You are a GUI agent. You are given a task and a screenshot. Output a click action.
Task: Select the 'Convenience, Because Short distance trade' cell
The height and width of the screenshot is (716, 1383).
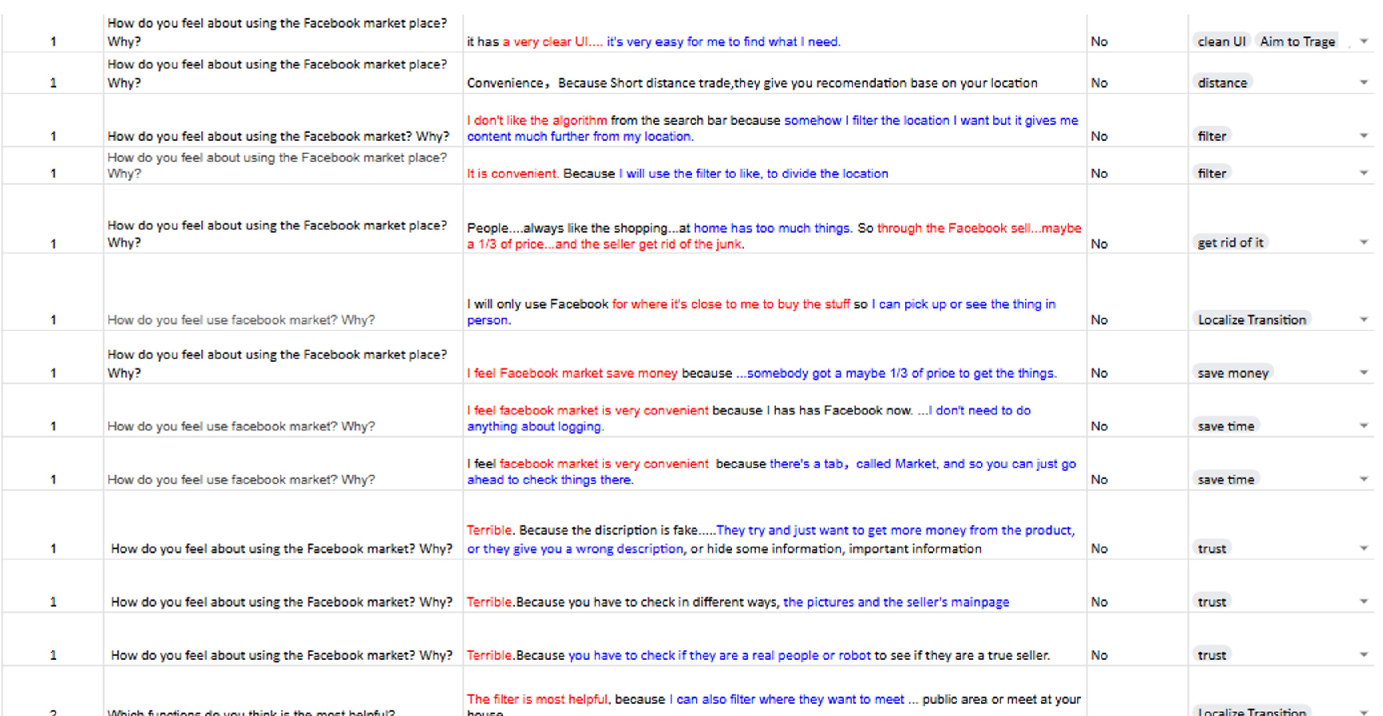[x=775, y=73]
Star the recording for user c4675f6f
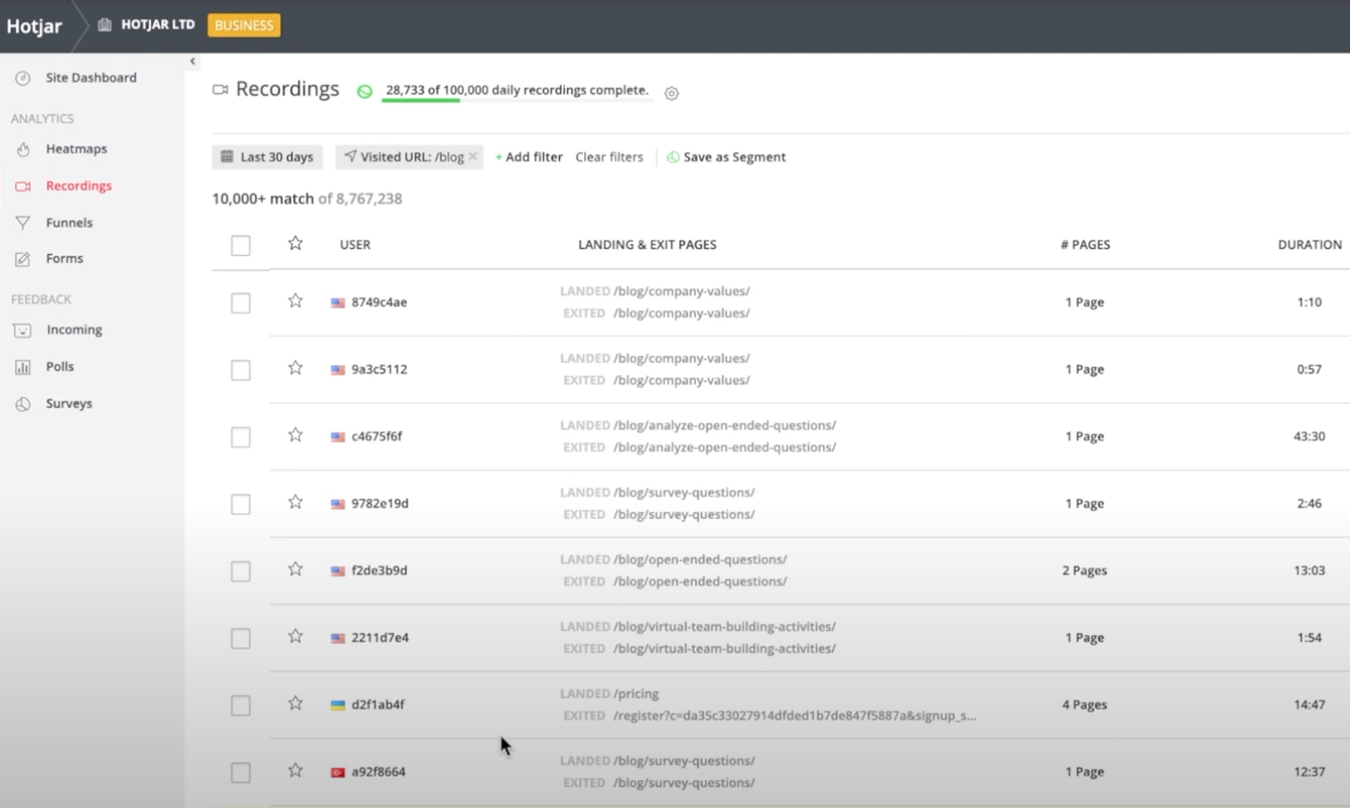1350x808 pixels. pyautogui.click(x=295, y=435)
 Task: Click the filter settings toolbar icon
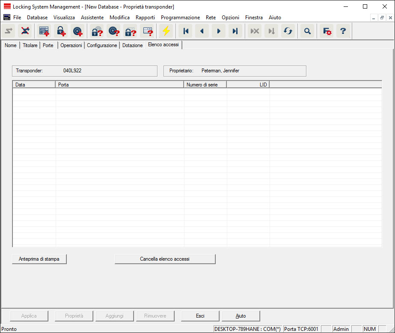click(x=327, y=31)
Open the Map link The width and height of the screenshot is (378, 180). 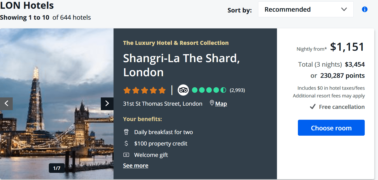click(x=221, y=104)
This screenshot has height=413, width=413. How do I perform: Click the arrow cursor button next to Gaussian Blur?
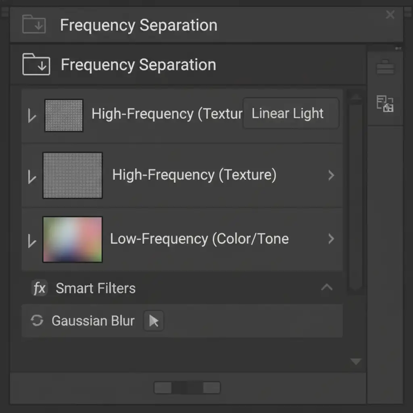click(154, 321)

____________________

### Assignment
Leave the pictures out, then output exactly the lines from the "This screenshot has" line through the end of the records above, and no others.

### Answer to this task
This screenshot has height=413, width=413. How do I perform: Click the arrow cursor button next to Gaussian Blur?
click(154, 321)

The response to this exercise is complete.